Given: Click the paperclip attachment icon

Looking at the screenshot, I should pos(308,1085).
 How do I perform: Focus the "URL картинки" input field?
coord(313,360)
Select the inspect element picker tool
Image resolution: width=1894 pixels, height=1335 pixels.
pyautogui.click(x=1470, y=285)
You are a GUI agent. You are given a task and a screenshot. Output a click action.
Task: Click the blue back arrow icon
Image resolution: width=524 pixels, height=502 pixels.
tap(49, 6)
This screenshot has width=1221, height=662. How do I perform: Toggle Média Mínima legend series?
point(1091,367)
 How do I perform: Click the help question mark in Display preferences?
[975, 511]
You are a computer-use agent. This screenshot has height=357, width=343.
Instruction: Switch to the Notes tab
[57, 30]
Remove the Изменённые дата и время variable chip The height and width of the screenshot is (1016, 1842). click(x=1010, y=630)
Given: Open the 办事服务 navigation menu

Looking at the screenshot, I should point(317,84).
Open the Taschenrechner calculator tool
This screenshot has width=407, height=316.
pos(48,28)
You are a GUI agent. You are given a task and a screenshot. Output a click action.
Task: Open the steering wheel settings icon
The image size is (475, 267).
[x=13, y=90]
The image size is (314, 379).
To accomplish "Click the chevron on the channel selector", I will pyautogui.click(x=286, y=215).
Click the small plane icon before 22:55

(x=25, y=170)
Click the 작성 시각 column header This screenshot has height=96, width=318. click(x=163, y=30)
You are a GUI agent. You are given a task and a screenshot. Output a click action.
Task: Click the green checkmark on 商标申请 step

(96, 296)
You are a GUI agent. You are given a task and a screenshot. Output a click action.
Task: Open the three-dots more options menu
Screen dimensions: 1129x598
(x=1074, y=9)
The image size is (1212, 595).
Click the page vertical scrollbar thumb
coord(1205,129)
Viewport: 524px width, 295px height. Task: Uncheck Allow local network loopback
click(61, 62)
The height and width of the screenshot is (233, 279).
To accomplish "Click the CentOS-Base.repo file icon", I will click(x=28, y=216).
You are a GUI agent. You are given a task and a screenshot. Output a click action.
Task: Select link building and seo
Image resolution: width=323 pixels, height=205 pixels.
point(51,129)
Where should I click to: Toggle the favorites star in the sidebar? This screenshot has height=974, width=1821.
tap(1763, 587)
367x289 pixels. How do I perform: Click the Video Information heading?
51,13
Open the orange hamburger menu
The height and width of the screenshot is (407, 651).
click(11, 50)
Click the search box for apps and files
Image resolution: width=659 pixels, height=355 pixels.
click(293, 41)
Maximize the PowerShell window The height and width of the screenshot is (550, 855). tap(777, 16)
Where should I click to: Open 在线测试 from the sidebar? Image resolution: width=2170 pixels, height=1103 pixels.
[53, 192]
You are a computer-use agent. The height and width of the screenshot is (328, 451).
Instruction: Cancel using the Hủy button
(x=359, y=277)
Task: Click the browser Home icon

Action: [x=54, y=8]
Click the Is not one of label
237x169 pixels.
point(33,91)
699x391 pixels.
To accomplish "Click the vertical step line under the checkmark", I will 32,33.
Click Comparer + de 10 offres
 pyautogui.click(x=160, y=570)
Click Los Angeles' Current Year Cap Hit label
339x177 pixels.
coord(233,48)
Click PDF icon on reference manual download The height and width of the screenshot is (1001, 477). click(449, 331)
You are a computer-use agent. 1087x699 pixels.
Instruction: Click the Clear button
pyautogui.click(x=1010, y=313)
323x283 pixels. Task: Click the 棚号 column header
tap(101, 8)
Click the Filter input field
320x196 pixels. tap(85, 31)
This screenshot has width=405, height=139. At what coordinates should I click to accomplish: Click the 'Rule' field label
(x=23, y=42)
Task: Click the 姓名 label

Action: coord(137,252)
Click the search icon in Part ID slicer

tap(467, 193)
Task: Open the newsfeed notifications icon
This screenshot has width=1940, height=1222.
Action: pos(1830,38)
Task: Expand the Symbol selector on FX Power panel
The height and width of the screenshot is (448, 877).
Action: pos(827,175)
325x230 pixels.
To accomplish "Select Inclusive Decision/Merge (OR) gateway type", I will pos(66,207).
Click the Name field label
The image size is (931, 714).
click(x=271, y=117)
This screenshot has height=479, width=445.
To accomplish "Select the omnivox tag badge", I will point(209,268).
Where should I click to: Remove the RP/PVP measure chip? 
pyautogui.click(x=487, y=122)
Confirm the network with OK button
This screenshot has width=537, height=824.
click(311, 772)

> **Task description**
Reproduce all of the records above verbatim, keeping every line unchanged and in its original order.

> **Task response**
Given: Click the paperclip attachment icon

Looking at the screenshot, I should pos(308,1085).
 How do I perform: Focus the "URL картинки" input field?
coord(313,360)
Select the inspect element picker tool
Image resolution: width=1894 pixels, height=1335 pixels.
pyautogui.click(x=1470, y=285)
You are a GUI agent. You are given a task and a screenshot. Output a click action.
Task: Click the blue back arrow icon
Image resolution: width=524 pixels, height=502 pixels.
tap(49, 6)
This screenshot has width=1221, height=662. How do I perform: Toggle Média Mínima legend series?
point(1091,367)
 How do I perform: Click the help question mark in Display preferences?
[975, 511]
You are a computer-use agent. This screenshot has height=357, width=343.
Instruction: Switch to the Notes tab
[57, 30]
Remove the Изменённые дата и время variable chip The height and width of the screenshot is (1016, 1842). click(x=1010, y=630)
Given: Open the 办事服务 navigation menu

Looking at the screenshot, I should point(317,84).
Open the Taschenrechner calculator tool
This screenshot has width=407, height=316.
pos(48,28)
You are a GUI agent. You are given a task and a screenshot. Output a click action.
Task: Open the steering wheel settings icon
The image size is (475, 267).
[x=13, y=90]
The image size is (314, 379).
To accomplish "Click the chevron on the channel selector", I will pyautogui.click(x=286, y=215).
Click the small plane icon before 22:55

(x=25, y=170)
Click the 작성 시각 column header This screenshot has height=96, width=318. click(x=163, y=30)
You are a GUI agent. You are given a task and a screenshot. Output a click action.
Task: Click the green checkmark on 商标申请 step

(96, 296)
You are a GUI agent. You are given a task and a screenshot. Output a click action.
Task: Open the three-dots more options menu
Screen dimensions: 1129x598
(x=1074, y=9)
The image size is (1212, 595).
Click the page vertical scrollbar thumb
coord(1205,129)
Viewport: 524px width, 295px height. Task: Uncheck Allow local network loopback
click(61, 62)
The height and width of the screenshot is (233, 279).
To accomplish "Click the CentOS-Base.repo file icon", I will click(x=28, y=216).
You are a GUI agent. You are given a task and a screenshot. Output a click action.
Task: Select link building and seo
Image resolution: width=323 pixels, height=205 pixels.
point(51,129)
Where should I click to: Toggle the favorites star in the sidebar? This screenshot has height=974, width=1821.
tap(1763, 587)
367x289 pixels. How do I perform: Click the Video Information heading?
51,13
Open the orange hamburger menu
The height and width of the screenshot is (407, 651).
click(11, 50)
Click the search box for apps and files
Image resolution: width=659 pixels, height=355 pixels.
click(293, 41)
Maximize the PowerShell window The height and width of the screenshot is (550, 855). tap(777, 16)
Where should I click to: Open 在线测试 from the sidebar? Image resolution: width=2170 pixels, height=1103 pixels.
[53, 192]
You are a computer-use agent. The height and width of the screenshot is (328, 451).
Instruction: Cancel using the Hủy button
(x=359, y=277)
Task: Click the browser Home icon

Action: [x=54, y=8]
Click the Is not one of label
237x169 pixels.
point(33,91)
699x391 pixels.
To accomplish "Click the vertical step line under the checkmark", I will 32,33.
Click Comparer + de 10 offres
 pyautogui.click(x=160, y=570)
Click Los Angeles' Current Year Cap Hit label
339x177 pixels.
coord(233,48)
Click PDF icon on reference manual download The height and width of the screenshot is (1001, 477). click(449, 331)
You are a computer-use agent. 1087x699 pixels.
Instruction: Click the Clear button
pyautogui.click(x=1010, y=313)
323x283 pixels. Task: Click the 棚号 column header
tap(101, 8)
Click the Filter input field
320x196 pixels. tap(85, 31)
This screenshot has width=405, height=139. At what coordinates should I click to accomplish: Click the 'Rule' field label
(x=23, y=42)
Task: Click the 姓名 label

Action: coord(137,252)
Click the search icon in Part ID slicer

tap(467, 193)
Task: Open the newsfeed notifications icon
This screenshot has width=1940, height=1222.
Action: pos(1830,38)
Task: Expand the Symbol selector on FX Power panel
The height and width of the screenshot is (448, 877).
Action: pos(827,175)
325x230 pixels.
To accomplish "Select Inclusive Decision/Merge (OR) gateway type", I will pos(66,207).
Click the Name field label
The image size is (931, 714).
click(x=271, y=117)
This screenshot has height=479, width=445.
To accomplish "Select the omnivox tag badge", I will point(209,268).
Where should I click to: Remove the RP/PVP measure chip? 
pyautogui.click(x=487, y=122)
Confirm the network with OK button
This screenshot has width=537, height=824.
click(311, 772)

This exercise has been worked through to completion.